Report: Over a third of shoppers plan to return a gift this season - The Entrepreneurial Way with A.I.


Wednesday, January 5, 2022

Report: Over a third of shoppers plan to return a gift this season


Dive Brief:

  • Though the holiday season has ended, consumers' spending hasn't. More than half (51%) of shoppers said they plan to shop after Christmas, with 38% planning to return gifts this year, according to a RetailMeNot survey of more than 1,000 consumers.
  • Multiple brands and retailers, including Amazon, Macy's, Athleta and Best Buy, have generous holiday return policies or have extended the returns period until mid-to-late January, according to RetailMeNot's return policy analysis. Per the survey, 34% of respondents said they're shopping for themselves after the holiday season ends.
  • New Year's resolutions are also impacting spend, as nearly half (49%) of consumers are planning to spend money on their goals. Among the top resolutions were exercising more (35%), spending time with family (28%) and traveling (19%), but saving money (44%) was also high on the list.

Dive Insight:

So far, research suggests that 2021 holiday sales grew despite COVID-19 pandemic concerns, as many firms predicted early on in the season. Though NRF forecasted holiday sales growth could reach 11.5% in 2021, a recent report from Mastercard's SpendingPulse found that holiday retail sales (excluding vehicles) grew by 8.5% compared to last year, with clothing increasing by 47.3%. Mastercard also found that online sales rose by 11% from 2020.
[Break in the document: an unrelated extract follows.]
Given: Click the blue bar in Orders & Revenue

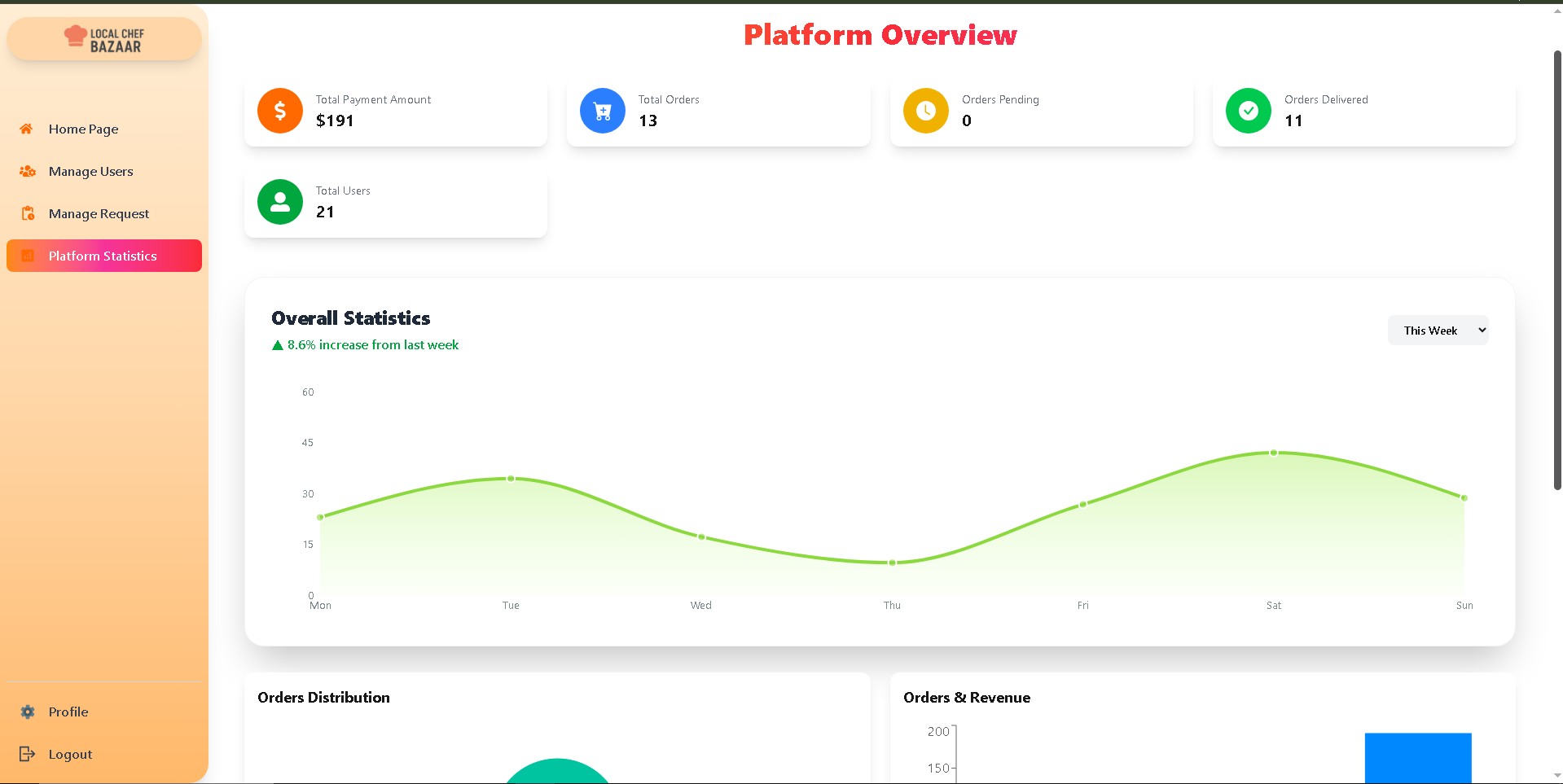Looking at the screenshot, I should click(1418, 757).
"Shoppers were eager to secure their gifts ahead of the retail rush, with conversations surrounding supply chain and labor supply issues sending consumers online and to stores in droves," Steve Sadove, senior adviser for Mastercard and former CEO and chairman of Saks Inc., said in a statement. "Consumers splurged throughout the season, with apparel and department stores experiencing strong growth as shoppers sought to put their best-dressed foot forward."

RetailMeNot isn't the only one pointing to a possible spike in returns following the increase in sales. A report from CBRE and Optoro predicts that shoppers could return $66.7 billion in merchandise this year, up 45.6% over the the past five-year average.

Returns are a complicated issue for retailers, as generous returns policies have to some extent become expected. At the same time, returns processes can harm a retailer's financials and the environment, with retailers often liquidating or getting rid of the unwanted items.